Ils auraient pu être nettement amoindris, ces gâchis, si tout au moins le ministre Moustapha Naïté, dès sa prise de fonction, s’était donné la peine de mettre en place l’Agence routière de Guinée (AGEROUTE-Guinée), dont le décret N°D/2018/046/PRG/SGG, avait été signé depuis le 18 avril 2018. Il serait revenu de droit à cette structure étatique, sous sa bienveillante attention, de veiller au grain, d’éviter soigneusement les erreurs grossières du passé, surtout dans l’attribution, la conception, la superposition des marchés publics et contrats passés avec les entreprises.
+--
Consigne: D'après l'extrait, à quelle date le décret de l'Agence routière de Guinée avait-il été signé ? Les enregistrements ne sont pas nécessaires ici.

Entrées de position des éléments
+--
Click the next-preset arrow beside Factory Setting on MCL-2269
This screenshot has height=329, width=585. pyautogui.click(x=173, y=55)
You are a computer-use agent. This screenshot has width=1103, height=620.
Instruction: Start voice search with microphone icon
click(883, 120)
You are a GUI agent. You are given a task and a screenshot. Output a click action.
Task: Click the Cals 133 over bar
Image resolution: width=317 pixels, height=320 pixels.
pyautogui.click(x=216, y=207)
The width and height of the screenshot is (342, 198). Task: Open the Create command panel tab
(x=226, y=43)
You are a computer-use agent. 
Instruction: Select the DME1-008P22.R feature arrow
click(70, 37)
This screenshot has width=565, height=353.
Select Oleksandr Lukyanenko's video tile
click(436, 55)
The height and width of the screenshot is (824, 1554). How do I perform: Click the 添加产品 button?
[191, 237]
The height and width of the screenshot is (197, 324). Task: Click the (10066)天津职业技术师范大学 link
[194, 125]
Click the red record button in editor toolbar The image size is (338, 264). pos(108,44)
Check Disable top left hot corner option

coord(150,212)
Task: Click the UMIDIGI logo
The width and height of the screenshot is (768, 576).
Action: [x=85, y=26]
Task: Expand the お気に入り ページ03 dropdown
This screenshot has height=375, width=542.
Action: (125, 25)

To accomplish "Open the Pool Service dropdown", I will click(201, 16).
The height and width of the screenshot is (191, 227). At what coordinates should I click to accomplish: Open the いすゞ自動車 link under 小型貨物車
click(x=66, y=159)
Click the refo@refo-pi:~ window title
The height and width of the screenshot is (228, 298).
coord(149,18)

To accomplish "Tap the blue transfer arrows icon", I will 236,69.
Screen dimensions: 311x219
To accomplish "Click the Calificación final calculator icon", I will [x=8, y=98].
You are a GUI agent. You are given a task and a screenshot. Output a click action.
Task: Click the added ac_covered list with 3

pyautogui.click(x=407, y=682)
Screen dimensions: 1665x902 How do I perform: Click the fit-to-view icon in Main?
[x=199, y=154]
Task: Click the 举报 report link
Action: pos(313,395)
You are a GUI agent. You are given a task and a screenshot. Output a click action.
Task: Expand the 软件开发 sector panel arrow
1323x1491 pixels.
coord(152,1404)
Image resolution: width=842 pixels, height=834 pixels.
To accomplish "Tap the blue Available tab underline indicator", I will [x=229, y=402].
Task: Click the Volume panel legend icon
+--
Réponse: Le 18 avril 2018.